The present invention relates to therapeutic electrical stimulation systems and methods and, more specifically, relates to adjusting electrodes of an implantable stimulator device.

Implantable stimulation devices are devices that generate and deliver electrical stimuli to body nerves and tissues for the therapy of various biological disorders, such as pacemakers to treat cardiac arrhythmia, defibrillators to treat cardiac fibrillation, cochlear stimulators to treat deafness, retinal stimulators to treat blindness, muscle stimulators to produce coordinated limb movement, spinal cord stimulators to treat chronic pain, cortical and deep brain stimulators to treat motor and psychological disorders, and other neural stimulators to treat urinary incontinence, sleep apnea, shoulder sublaxation, etc. The present invention may find applicability in all such applications, although the description that follows will generally focus on the use of the invention within a spinal cord stimulation system, such as that disclosed in U.S. Pat. No. 6,516,227, which is incorporated herein by reference in its entirety.
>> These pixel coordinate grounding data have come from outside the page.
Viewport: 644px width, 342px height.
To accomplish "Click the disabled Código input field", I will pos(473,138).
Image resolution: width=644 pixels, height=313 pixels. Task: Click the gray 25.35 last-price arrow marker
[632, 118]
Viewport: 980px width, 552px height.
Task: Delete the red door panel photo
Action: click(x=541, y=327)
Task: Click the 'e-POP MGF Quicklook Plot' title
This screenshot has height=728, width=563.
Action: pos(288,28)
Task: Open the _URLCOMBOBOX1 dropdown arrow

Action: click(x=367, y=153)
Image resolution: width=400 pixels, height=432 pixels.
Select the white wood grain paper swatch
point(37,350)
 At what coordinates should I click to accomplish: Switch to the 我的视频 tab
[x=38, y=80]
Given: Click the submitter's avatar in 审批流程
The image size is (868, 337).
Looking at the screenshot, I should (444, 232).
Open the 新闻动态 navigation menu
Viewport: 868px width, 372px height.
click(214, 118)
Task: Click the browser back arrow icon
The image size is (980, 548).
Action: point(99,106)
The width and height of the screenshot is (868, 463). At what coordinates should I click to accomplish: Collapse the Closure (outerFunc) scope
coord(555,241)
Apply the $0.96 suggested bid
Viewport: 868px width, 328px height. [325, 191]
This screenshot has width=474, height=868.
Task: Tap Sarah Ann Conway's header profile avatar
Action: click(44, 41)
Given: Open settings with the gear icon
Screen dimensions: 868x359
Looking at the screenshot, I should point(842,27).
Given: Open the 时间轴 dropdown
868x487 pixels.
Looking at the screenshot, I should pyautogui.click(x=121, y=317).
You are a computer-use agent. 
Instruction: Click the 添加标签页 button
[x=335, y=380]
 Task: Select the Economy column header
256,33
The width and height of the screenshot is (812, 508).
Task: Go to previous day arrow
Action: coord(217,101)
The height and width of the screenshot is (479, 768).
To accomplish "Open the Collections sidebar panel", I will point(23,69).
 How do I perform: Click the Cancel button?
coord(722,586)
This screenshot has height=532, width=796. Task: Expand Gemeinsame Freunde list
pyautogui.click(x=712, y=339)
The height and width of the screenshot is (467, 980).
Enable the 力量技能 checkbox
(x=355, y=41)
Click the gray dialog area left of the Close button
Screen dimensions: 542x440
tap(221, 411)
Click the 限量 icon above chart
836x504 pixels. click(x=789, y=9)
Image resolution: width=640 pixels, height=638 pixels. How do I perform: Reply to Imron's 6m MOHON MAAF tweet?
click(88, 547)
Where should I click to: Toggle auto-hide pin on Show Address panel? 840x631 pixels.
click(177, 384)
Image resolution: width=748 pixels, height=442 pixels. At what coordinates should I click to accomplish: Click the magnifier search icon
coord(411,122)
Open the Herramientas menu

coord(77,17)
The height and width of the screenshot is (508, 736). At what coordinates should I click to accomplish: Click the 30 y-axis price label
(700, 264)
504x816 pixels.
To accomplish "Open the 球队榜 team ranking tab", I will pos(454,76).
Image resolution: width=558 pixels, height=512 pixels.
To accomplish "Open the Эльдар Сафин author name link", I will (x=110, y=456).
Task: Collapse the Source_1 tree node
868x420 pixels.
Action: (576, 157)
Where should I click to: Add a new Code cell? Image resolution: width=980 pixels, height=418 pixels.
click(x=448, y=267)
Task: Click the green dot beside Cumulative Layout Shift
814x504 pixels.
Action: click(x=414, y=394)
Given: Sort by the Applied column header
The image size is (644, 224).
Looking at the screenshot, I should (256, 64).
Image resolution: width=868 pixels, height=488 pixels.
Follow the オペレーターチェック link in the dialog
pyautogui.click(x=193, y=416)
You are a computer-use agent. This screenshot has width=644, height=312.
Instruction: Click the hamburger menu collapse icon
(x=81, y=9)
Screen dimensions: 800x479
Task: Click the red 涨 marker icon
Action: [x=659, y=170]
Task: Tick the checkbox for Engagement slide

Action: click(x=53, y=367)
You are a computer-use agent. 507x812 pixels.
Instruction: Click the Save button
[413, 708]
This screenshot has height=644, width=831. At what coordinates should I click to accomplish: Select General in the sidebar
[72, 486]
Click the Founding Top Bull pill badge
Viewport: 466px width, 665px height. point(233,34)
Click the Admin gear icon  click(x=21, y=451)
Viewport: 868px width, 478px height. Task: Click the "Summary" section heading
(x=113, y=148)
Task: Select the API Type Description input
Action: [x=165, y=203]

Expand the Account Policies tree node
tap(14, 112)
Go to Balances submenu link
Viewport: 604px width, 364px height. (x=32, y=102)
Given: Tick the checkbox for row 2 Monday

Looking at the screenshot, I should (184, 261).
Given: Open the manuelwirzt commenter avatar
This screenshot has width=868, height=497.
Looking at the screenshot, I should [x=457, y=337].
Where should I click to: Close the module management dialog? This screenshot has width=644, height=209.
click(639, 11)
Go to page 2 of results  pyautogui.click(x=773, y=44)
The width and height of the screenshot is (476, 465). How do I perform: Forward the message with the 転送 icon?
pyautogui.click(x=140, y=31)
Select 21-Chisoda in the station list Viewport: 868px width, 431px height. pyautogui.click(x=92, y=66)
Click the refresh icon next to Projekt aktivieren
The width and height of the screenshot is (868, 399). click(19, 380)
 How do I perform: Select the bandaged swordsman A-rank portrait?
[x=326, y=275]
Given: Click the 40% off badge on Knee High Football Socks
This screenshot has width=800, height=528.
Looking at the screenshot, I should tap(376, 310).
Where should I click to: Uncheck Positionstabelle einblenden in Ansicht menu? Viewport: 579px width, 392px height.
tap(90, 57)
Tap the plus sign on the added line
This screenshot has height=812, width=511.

Spinal cord stimulation is a well-accepted clinical method for reducing pain in certain populations of patients. As shown in FIGS. 1A, 1B, 2A, and 2B, a Spinal Cord Stimulation (SCS) system typically includes an Implantable Pulse Generator (IPG) or Radio-Frequency (RF) transmitter and receiver 100 (collectively, “IPGs”), at least one electrode lead 102 and/or 104 having a plurality of electrodes 106, and, optionally, at least one electrode lead extension 120. The electrodes 106 are arranged in a desired pattern and spacing on the lead(s) 102, 104 to create an electrode array 110. Wires 112, 114 within one or more leads(s) 102, 104 connect each electrode 106 in the array 110 with appropriate current source/sink circuitry in the IPG 100.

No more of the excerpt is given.